Personally, I think they’re kind of neat, and it sure beats blowing the tops off of mountains to get coal for power. What do you think of wind turbines — great alternative power source or eyesore?

No Comments +

  1. The Netherlands have a lot of turbines, but many of them are often still, which causes me to question whether it’s wise to rely on turbines for energy. Likewise for the sun, unless you’re in the Sahara. There was also a study that showed a minor dent in bat populations in the presence of windmills, but I don’t think it’s anything to really get worried about (though the “fuzzy snout” fungal infection is, because that’ll decimate bats).

    I think they’re great for small towns and individuals who want to get off the grid, but it’d be ridiculous to expect a city to rely on wind for power. As for the scenery–well, there are better things to get worked up over.

    May 27th, 2009 at 9:31 am
    Comment by Jules
  2. They are kind of a controversy around here. Western NY is windy and it can be a great resource, but a lot of people do complain about the appearance. My personal opinion is that 1. they look kind of cool, and 2. they look a heck of a lot better than smog. But I don’t actually live near any and I can see how noise might be an issue.

    No, a city probably couldn’t completely rely on wind power, but it doesn’t have to be an all or nothing thing. Supplementing our energy with wind power and maybe drawing our power from a combination of sustainable sources might be the long term answer. I don’t think we’re going to find a magic bullet, one size fits all solution.
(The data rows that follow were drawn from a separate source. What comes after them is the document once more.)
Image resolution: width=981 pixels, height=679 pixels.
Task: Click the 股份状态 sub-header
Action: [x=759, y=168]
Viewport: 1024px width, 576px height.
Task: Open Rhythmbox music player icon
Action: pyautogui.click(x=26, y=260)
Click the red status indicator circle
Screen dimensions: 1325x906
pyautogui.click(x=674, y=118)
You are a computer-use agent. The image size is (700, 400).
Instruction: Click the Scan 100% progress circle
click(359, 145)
    May 27th, 2009 at 9:45 am
    Comment by Allie
  3. A whole bunch of wind turbines were installed in a rural area on the way to my parents’ house, and it was so strange to see all of them the first time I drove through that area after they went up. There were so MANY of them! It was awesome to see them, though, and I was thrilled my home area was taking steps toward cleaner energy. Of course, my mom was totally against them, citing the noise factor and the fact that farmers lost portions of their land (which they were compensated for, of course) and the fact that apparently Flight for Life helicopters can’t land anywhere in a five-mile radius anymore. I sort of don’t think that last one can be true. Can it??
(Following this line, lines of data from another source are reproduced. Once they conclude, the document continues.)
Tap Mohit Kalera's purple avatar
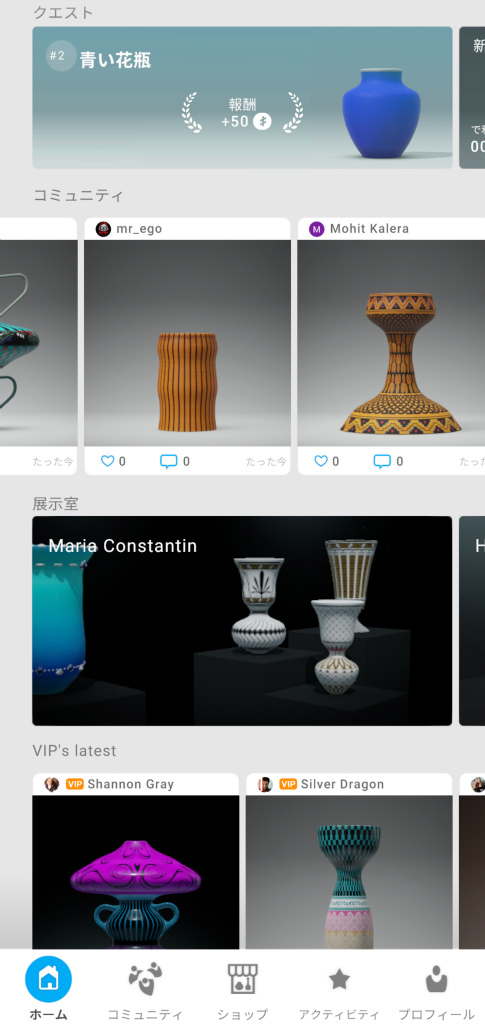Viewport: 485px width, 1024px height. click(x=317, y=229)
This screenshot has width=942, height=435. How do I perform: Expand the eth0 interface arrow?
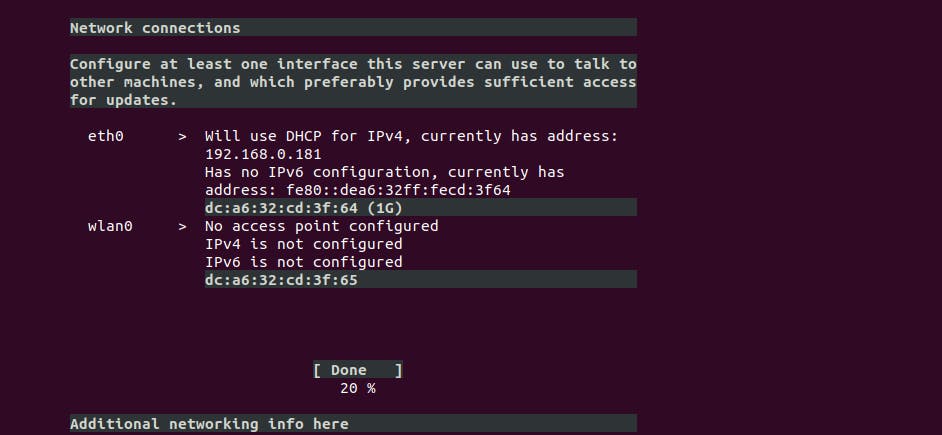click(182, 136)
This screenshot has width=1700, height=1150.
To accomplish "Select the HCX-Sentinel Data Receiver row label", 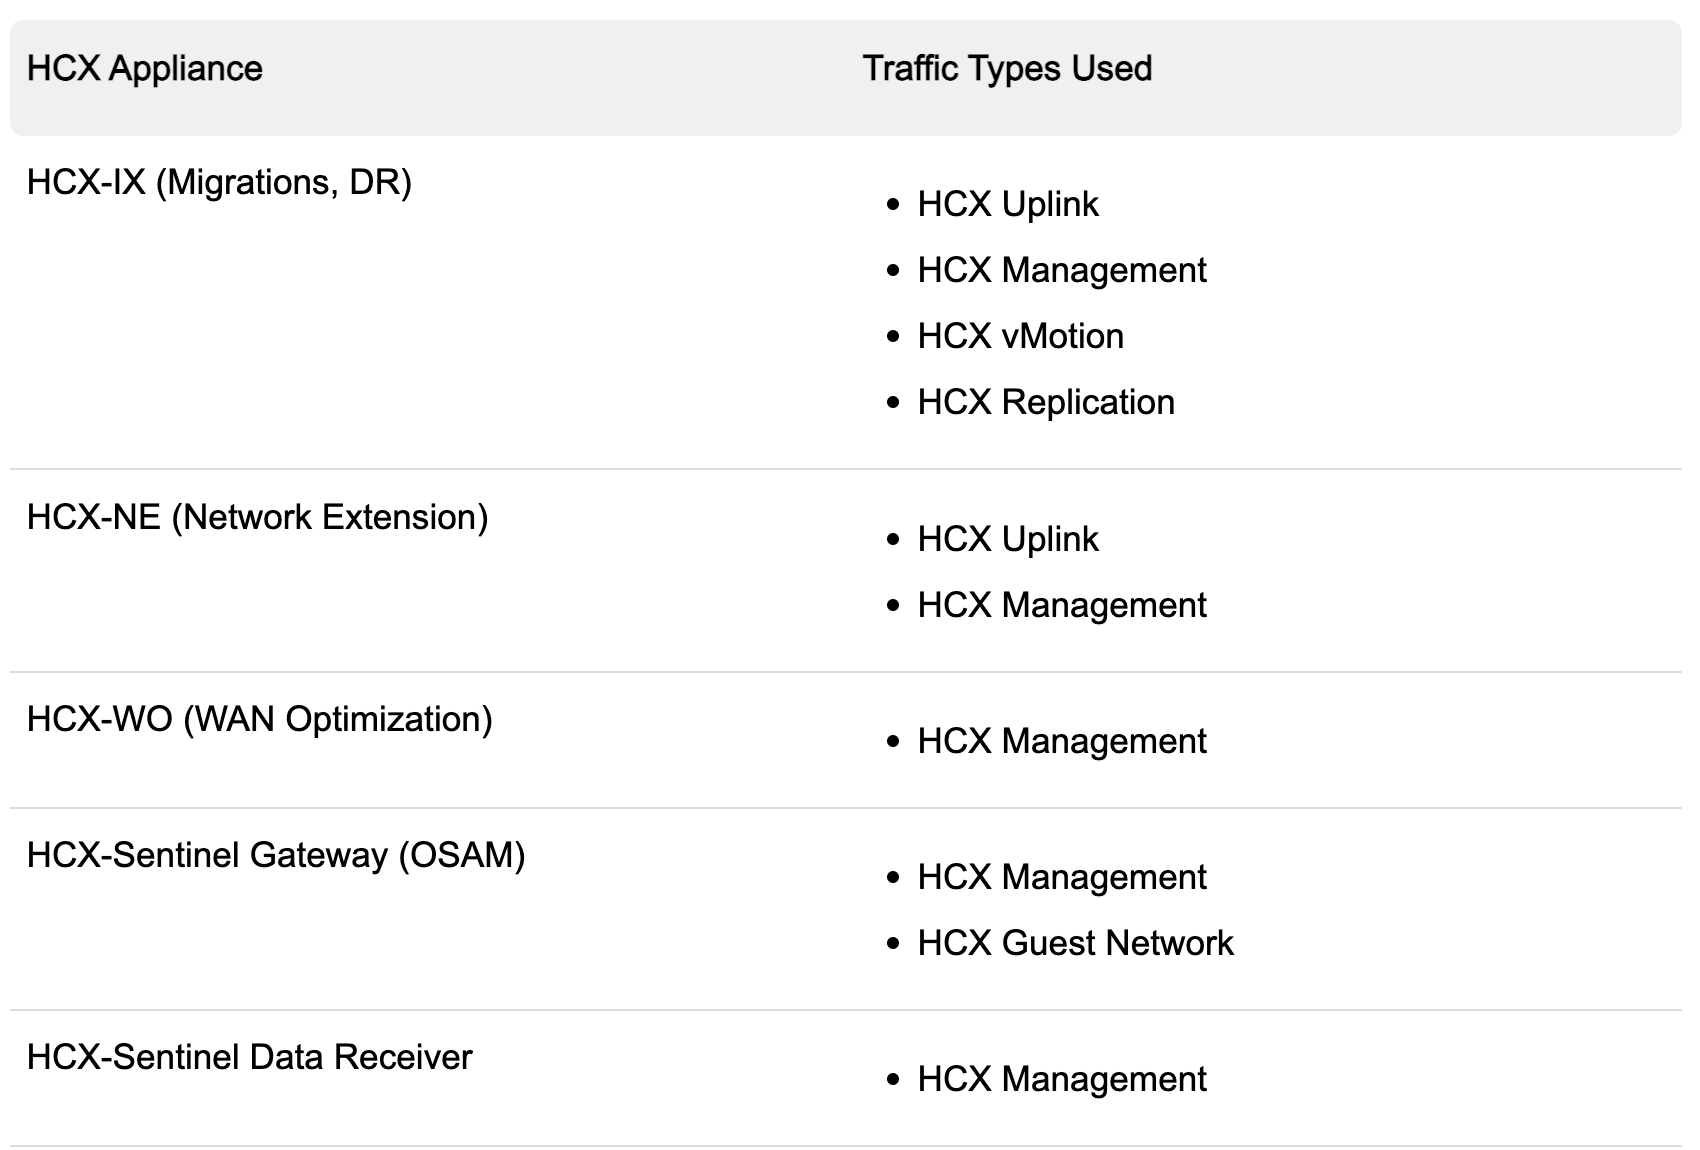I will (x=249, y=1058).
    May 27th, 2009 at 10:32 am
    Comment by Stefanie
  4. I don’t think there’s one solution. I think wind turbines are a great part of the energy solution for areas that have abundant wind.
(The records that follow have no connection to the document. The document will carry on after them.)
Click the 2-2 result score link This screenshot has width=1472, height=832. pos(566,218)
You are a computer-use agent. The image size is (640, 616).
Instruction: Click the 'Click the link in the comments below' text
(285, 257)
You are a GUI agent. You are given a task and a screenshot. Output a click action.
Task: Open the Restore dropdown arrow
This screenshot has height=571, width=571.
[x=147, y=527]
    May 27th, 2009 at 2:42 pm
    Comment by Julie
  5. We drove through Kansas this weekend too and they have them! I think they are awesome! I loved Wyoming when I lived in Colorado. I hope you enjoy it out there!

    May 27th, 2009 at 6:27 pm
    Comment by Mrs. Money
  6. There’s a wind farm at a rest stop between Wisconsin and Urbana/Champaign on I39 in Illinois. I always stop, no matter what. It’s really cool. It is, in fact, the ONLY remotely cool thing to see while driving through Illinois! I could see possibly feeling differently if I lived there, but I’d also welcome more jobs to the area and greener energy options.

    May 29th, 2009 at 7:27 am
    Comment by Jess
  7. [...] Last weekend, I moved from Tennessee to Wyoming. The reasons for my move are long and sordid, but I did want to share with you something interesting I saw on the looooooong drive: Wind turbines. [...]

    May 29th, 2009 at 9:30 am
    Pingback by Quick Green Reads For The Weekend Volume 119. | The Good Human
  8. At the Environmental Nature Center in Newport Beach we have a special wind turbine designed to appear as a solid object to birds and bats – which collide with the fan type wind turbines you saw. Check out their website:

    May 29th, 2009 at 4:34 pm
    Comment by Lori Whalen
  9. Thank you everyone for posting. I am tired of listening to all the complaining from people about wind turbines. We are at a point right now where we have no choice but to move forward and begin to take full advantage of mother nature. Burning of fossil fuels has got to stop. Unfortunately, as we all know, the reason we have not done away with fossil fuels is because of the money to be made. However, humans need to stop being greedy and need to start to live clean so those who come after us will have a safe planet to live on. Thank you.